--- Selected text ---
==================================================

Nathan is here visiting me! {And he even came bearing birthday gifts!}

He got in early this morning and then sat through my two-and-a-half hour orchestra rehearsal - our first day of rehearsals for the next concert, Mahler 1, Beethoven 1, and the new piece I mentioned yesterday.

We had lunch with Brooke and Rachel, and then Nathan took a nap in my dorm room while I had two-and-a-half hours of first violin sectionals.

Sectionals are basically reduced rehearsals, where just one section of the orchestra rehearses. This particular sectional was led by a visiting faculty member here at NOI, the concertmaster of the Detroit Symphony. To further reduce the forces and be able to focus more on details with a small section, she decided to dismiss half the section at a time to go practice, and work with the other half. As if that weren't intimidating enough, she also went stand by stand - that is, asking the front desk to play a certain passage, then the second desk, and so forth. Oh the terror and mortification. Not only are you playing for the concertmaster of Detroit, but you also have six or eight of your fellow violinists staring you down as you desperately hope that you can play the fourth movement of the Mahler up to tempo with no mistakes, with perfect intonation and articulations, and with impeccable expression.

It all went basically like this:

We play a difficult passage.

Then she tells us, more bow, less bow, louder, softer, shorter, longer, slower, faster, get it in tune, lower D-flats, more dynamic contrast, on the string, off the string, etc. Not a single detail escapes her.

We play it again.

She again tells us all the things we still did wrong.

We play it again.

And so on.

Everyone was nervous, and no one played perfectly, and after it was all over and we left the room, it went something like this:

"I didn't have the part with my fingerings so I really messed up that one passage!"

"My fingers were too cold to play!"

"I was so nervous I was shaking!"

"I didn't know we'd have to go stand-by-stand! I haven't had to do that since youth symphony!"

"I wasn't warmed up!"

"I was a mess! I need to practice for five more hours today!"

==================================================

--- Given data ---
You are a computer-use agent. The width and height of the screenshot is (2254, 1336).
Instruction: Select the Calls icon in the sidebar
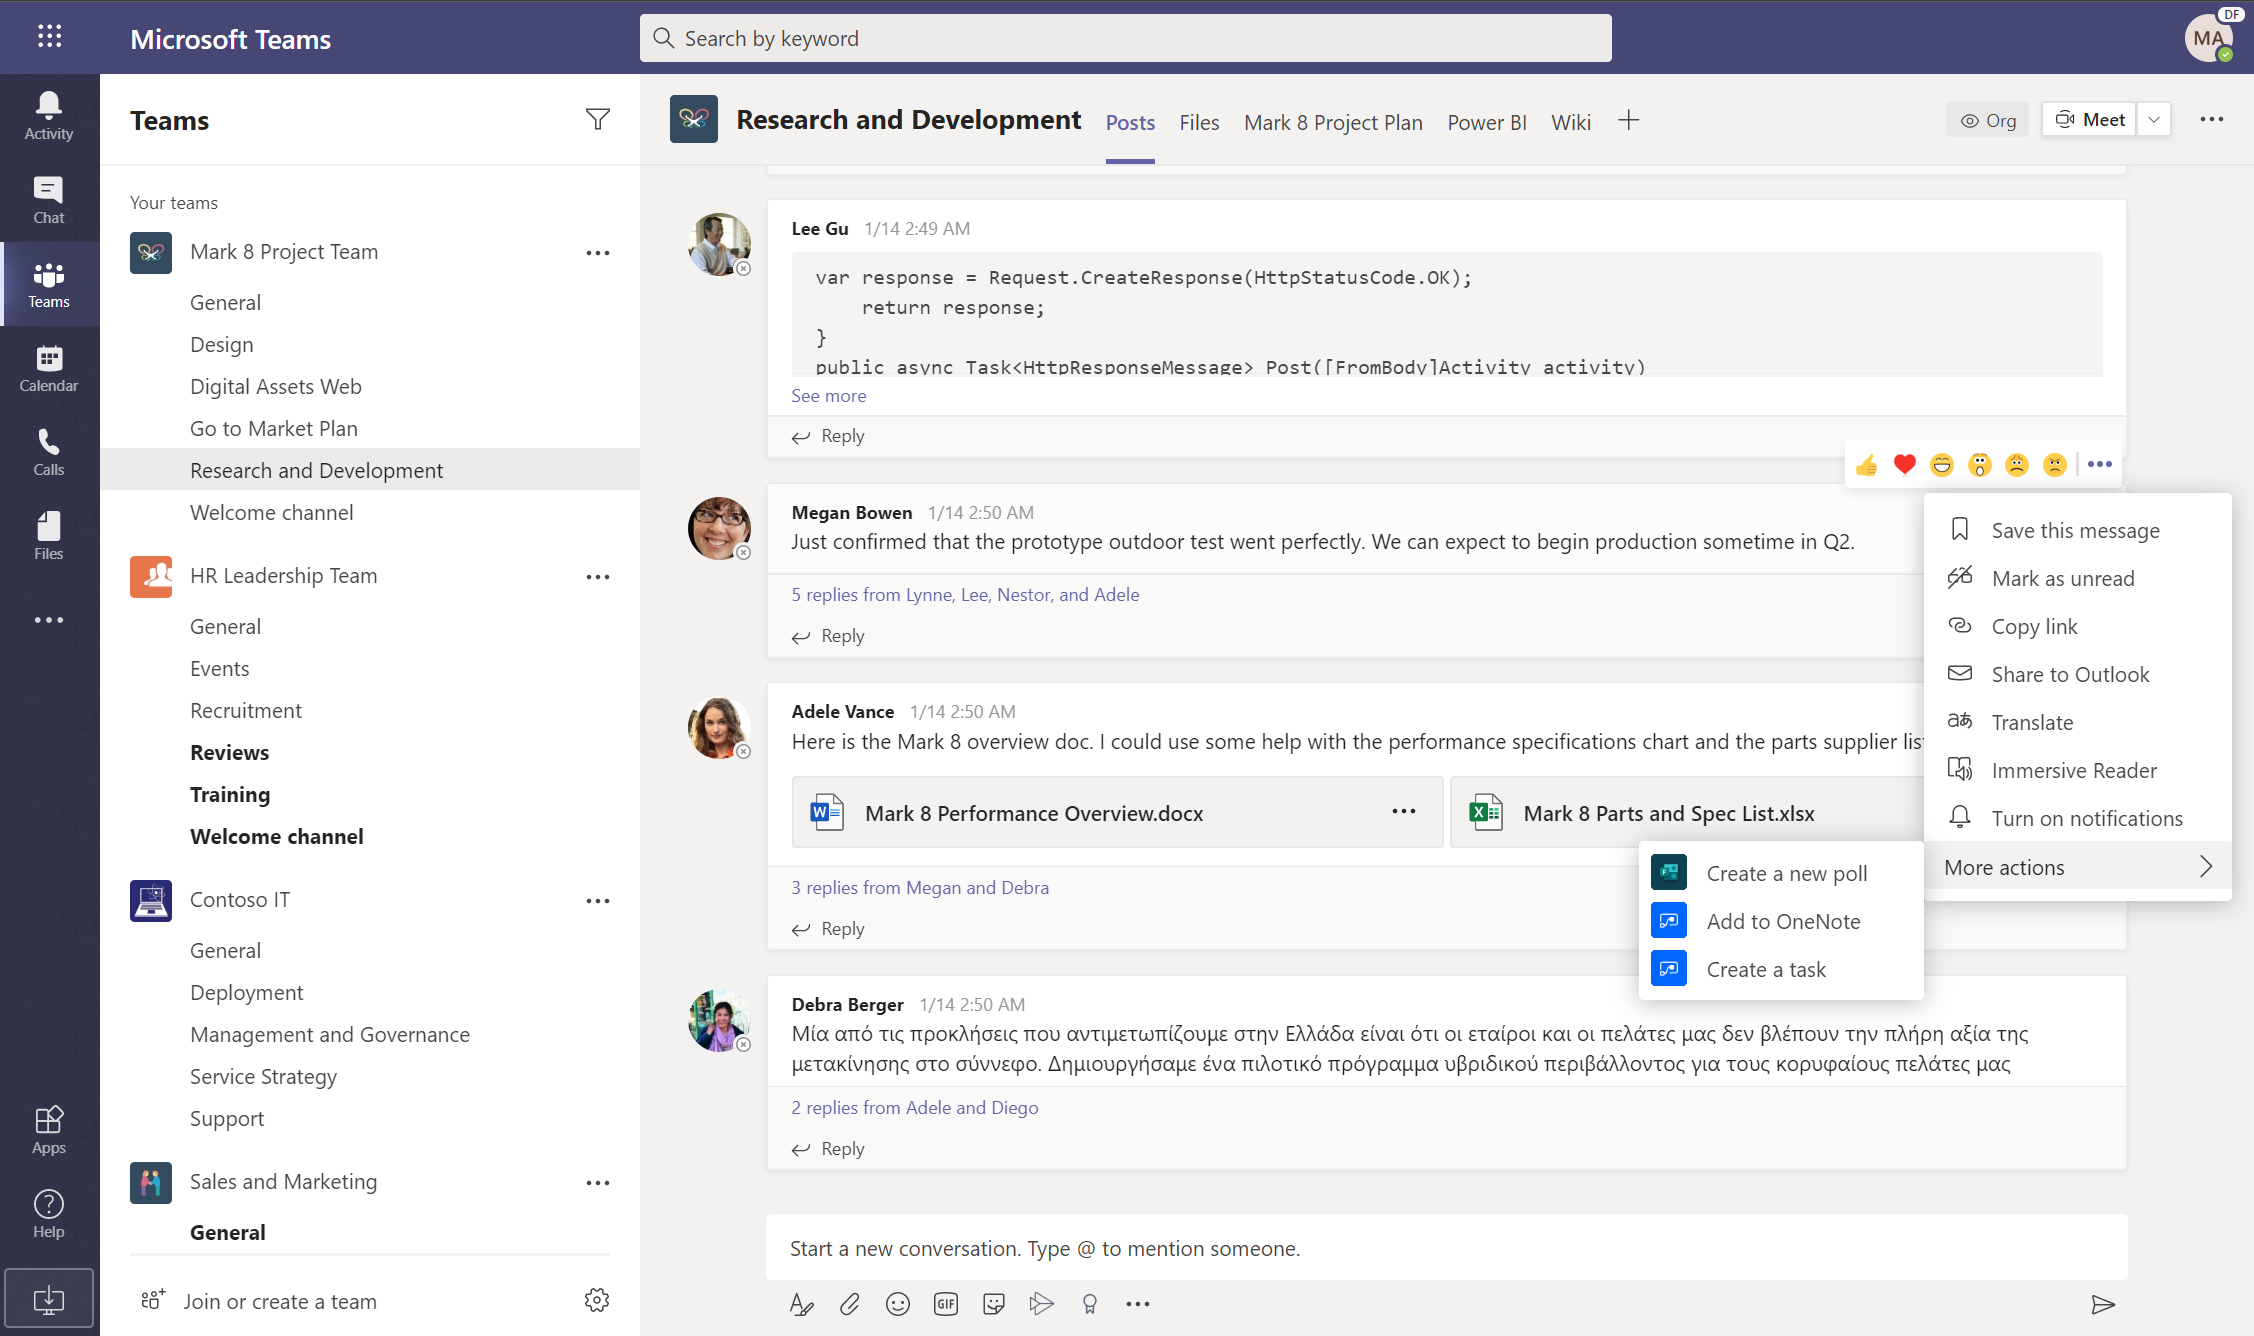(x=48, y=452)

==================================================

--- Required task ---
According to the rehearsal post, who led the first violin sectional? Work from the rehearsal post alone, not the data.

--- Result for this task ---
A visiting faculty member at NOI who is the concertmaster of the Detroit Symphony led it.